__TO DO__:
Please copy out, word for word, the part of the material that opens with the line containing "Describe the element at coordinates (628, 88)" and closes with the final line of the material, including both of those lines.

__SOURCE DATA__:
[Start of section]
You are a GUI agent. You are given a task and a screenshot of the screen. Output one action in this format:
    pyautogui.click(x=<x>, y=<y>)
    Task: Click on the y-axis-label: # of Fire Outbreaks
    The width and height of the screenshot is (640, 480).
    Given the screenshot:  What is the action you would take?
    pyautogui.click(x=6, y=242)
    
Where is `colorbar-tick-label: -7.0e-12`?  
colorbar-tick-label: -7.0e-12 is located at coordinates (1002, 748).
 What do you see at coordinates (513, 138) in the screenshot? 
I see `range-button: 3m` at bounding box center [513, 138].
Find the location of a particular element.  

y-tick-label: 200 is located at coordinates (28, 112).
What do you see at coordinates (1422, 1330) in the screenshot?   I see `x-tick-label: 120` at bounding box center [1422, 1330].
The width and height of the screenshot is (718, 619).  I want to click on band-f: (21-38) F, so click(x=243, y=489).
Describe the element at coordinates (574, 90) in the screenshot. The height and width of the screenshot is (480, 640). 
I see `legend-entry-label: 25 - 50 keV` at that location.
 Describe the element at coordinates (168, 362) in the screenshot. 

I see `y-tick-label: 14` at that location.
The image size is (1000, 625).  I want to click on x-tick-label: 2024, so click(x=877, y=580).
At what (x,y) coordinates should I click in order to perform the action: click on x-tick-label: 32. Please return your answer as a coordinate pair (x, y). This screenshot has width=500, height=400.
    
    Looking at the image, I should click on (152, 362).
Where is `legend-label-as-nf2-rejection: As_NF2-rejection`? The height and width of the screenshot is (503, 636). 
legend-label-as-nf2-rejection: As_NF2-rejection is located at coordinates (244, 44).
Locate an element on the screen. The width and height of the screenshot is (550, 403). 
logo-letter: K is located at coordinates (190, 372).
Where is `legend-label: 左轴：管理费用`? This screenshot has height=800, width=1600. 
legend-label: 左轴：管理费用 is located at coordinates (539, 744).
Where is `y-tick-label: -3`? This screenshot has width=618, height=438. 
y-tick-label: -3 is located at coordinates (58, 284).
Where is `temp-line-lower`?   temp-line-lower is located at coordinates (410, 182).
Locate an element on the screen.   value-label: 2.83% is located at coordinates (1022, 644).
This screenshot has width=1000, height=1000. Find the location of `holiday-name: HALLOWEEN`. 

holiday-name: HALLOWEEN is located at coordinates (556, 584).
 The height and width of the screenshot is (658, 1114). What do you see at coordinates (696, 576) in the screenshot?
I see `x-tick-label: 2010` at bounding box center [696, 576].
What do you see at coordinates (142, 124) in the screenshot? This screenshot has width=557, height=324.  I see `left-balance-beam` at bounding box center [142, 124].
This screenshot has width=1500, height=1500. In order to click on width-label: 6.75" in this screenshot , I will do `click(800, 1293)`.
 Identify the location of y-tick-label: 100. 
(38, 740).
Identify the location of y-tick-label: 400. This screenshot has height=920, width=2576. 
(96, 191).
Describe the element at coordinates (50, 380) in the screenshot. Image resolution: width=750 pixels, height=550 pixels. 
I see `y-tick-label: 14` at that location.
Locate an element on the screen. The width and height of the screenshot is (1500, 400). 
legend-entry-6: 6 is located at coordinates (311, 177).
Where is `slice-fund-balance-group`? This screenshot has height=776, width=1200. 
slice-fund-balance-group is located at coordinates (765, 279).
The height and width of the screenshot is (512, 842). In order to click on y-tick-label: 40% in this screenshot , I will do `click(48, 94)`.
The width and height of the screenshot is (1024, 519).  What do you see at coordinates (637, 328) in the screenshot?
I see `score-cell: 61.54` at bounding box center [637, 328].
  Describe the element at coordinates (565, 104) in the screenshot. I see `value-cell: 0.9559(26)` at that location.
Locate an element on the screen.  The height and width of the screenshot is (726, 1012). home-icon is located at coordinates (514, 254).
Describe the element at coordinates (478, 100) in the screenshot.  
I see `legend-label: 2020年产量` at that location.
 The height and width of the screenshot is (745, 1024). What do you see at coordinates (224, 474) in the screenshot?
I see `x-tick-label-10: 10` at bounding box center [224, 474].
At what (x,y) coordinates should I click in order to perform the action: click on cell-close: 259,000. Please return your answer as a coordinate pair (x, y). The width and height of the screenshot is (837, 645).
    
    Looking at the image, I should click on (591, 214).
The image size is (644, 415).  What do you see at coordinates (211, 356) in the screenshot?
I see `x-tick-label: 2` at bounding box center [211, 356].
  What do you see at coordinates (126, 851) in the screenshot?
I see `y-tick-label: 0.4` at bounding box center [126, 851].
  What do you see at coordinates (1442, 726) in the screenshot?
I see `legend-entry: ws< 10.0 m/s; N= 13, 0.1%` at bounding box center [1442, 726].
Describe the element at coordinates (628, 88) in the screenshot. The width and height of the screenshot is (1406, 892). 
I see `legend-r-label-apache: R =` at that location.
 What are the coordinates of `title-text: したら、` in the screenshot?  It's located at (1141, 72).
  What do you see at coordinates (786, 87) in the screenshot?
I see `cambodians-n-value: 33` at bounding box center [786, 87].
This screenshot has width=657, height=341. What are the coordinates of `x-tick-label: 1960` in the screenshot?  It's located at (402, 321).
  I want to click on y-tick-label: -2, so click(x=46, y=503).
[End of section]
__RESULT OF THIS EXERCISE__:
Describe the element at coordinates (628, 88) in the screenshot. The width and height of the screenshot is (1406, 892). 
I see `legend-r-label-apache: R =` at that location.
 What are the coordinates of `title-text: したら、` in the screenshot?  It's located at (1141, 72).
  What do you see at coordinates (786, 87) in the screenshot?
I see `cambodians-n-value: 33` at bounding box center [786, 87].
This screenshot has width=657, height=341. What are the coordinates of `x-tick-label: 1960` in the screenshot?  It's located at (402, 321).
  I want to click on y-tick-label: -2, so click(x=46, y=503).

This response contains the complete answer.